An illusion is defined as either an erroneous perception of reality or an erroneous concept or belief. Whichever of these two modes of illusion we may want to consider, illusion is understood as a mode of consciousness. In other words, all illusions are usually thought of as specific to consciousness!

However, there is no good reason to assume that all of the perceptions that a creature with a brain has are conscious. Indeed, our consciousness is routinely focused of a small part of our perceptions, and indeed often focused on the "perception" of the inner world of our own ideas, rather than on that of the outside world. Thus, it seems impossible to tell whether illusions are really specific to consciousness.

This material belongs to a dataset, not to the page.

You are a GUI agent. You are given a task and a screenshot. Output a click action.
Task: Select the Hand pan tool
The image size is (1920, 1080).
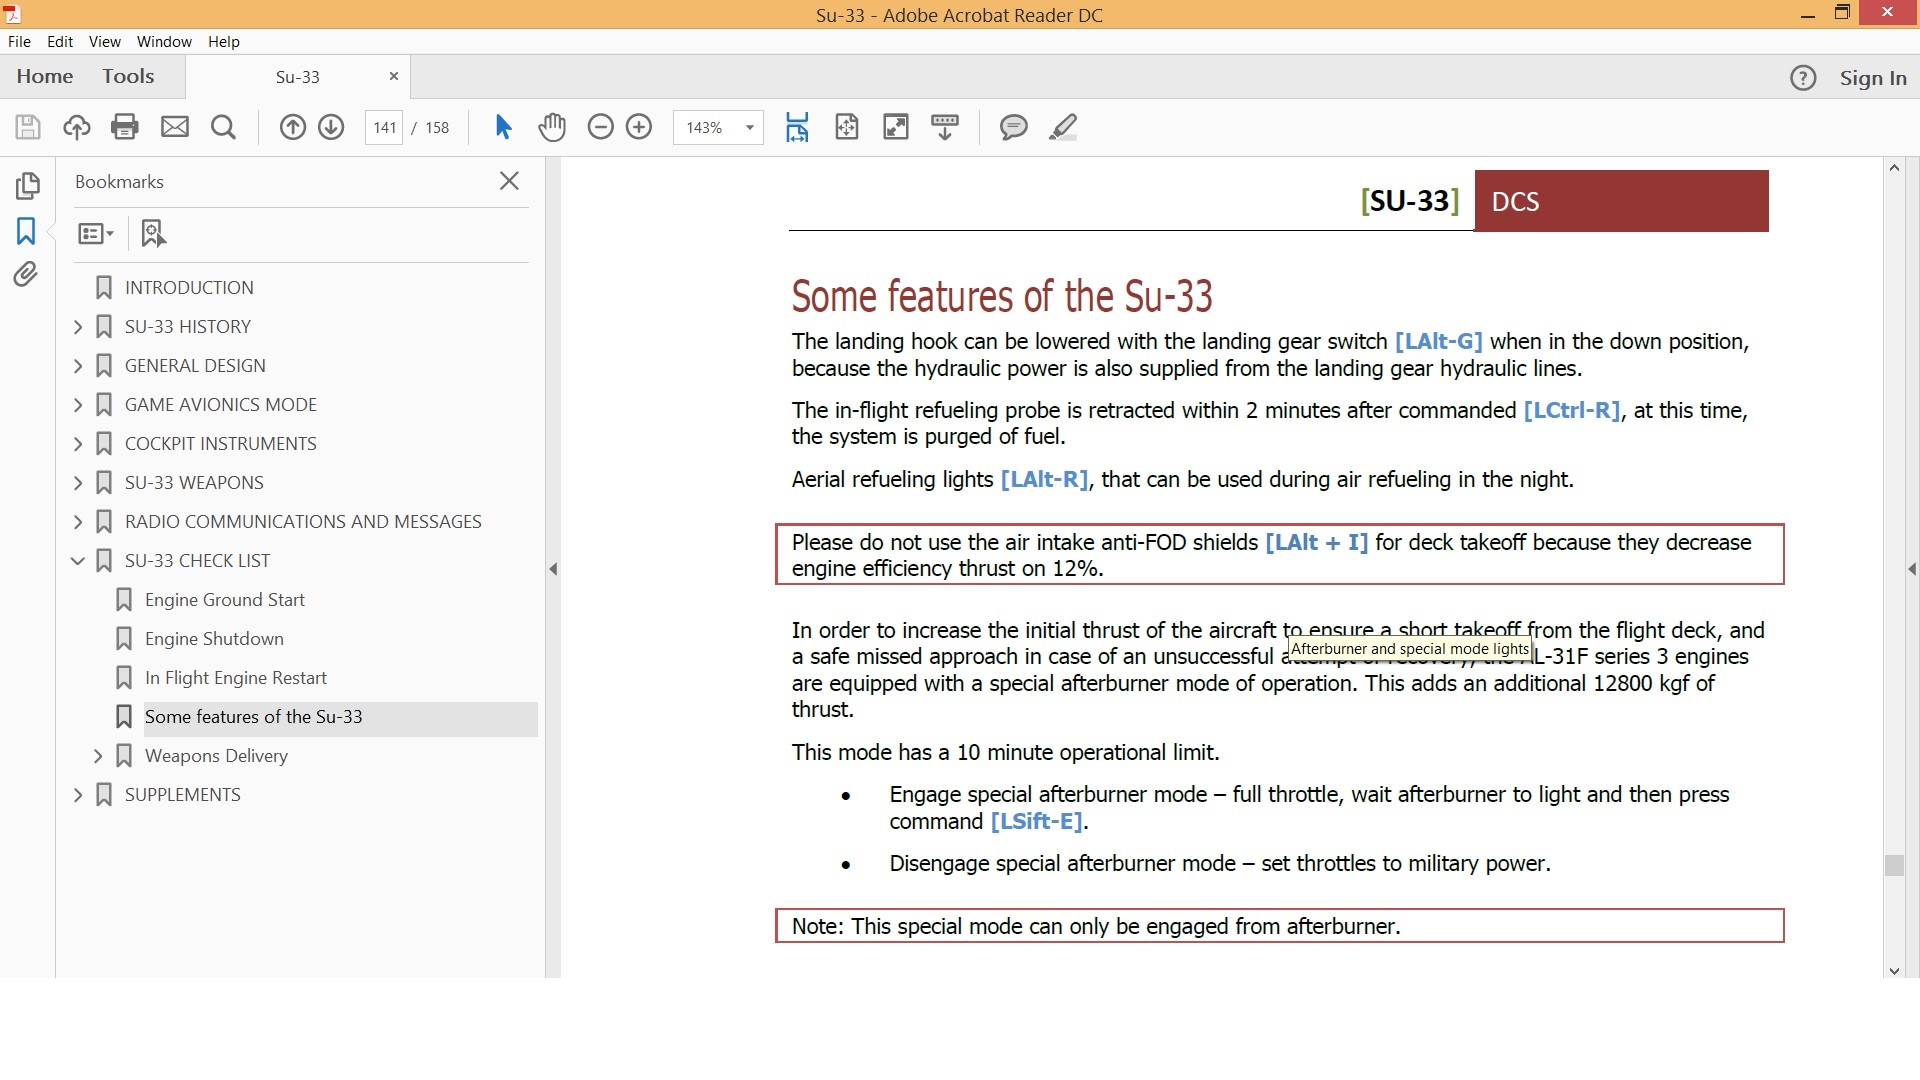(x=552, y=127)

Acting without focusing our consciousness on what we are doing will more likely, and indeed very often, end up in mishap, if not disaster, demonstrating the presence of some error of perception or some error of belief, at some, presumably unconscious, level, and therefore the presence of some illusion. Consciousness might even be the instance of last resort to dispel illusions before any mishap could ensue.

But there is no hiding from the fact that some illusions are conscious. What is more difficult to say is whether any particular kind of illusion is specific to consciousness, since, by definition, we wouldn't be aware of our non-conscious illusions, if any.

absolute certainty would be an illusion of consciousness

Naive realism is the term used to identify our native belief, and indeed native absolute certainty, that our senses provide us with direct awareness of our environment as it really is. Indeed we mistake our perceptions themselves to be the world around us. That is, we have the illusion that our perceptions are the world around us.

Although philosophers all over the world and very early, at least in history properly so-called, have understood this illusion, we can't quite shake it off. In this sense, it seems by essence the illusion that inheres in consciousness.

As such, it is also perhaps the question that has been the most discussed ever by philosophers since the beginning of philosophy.

The more recent development of the debate about the possibility of knowledge of the material world should be seen as a mere extension of our discussion of naive realism.

The extension comes entirely with the drive to substantiate the possibility of our knowledge of the outside world. Given that we humans will always insist that we know at least some things in the outside world, many philosophers are currently trying to flesh out what such knowledge really consists of, and this even though past claims to knowledge are routinely falsified by our own current beliefs.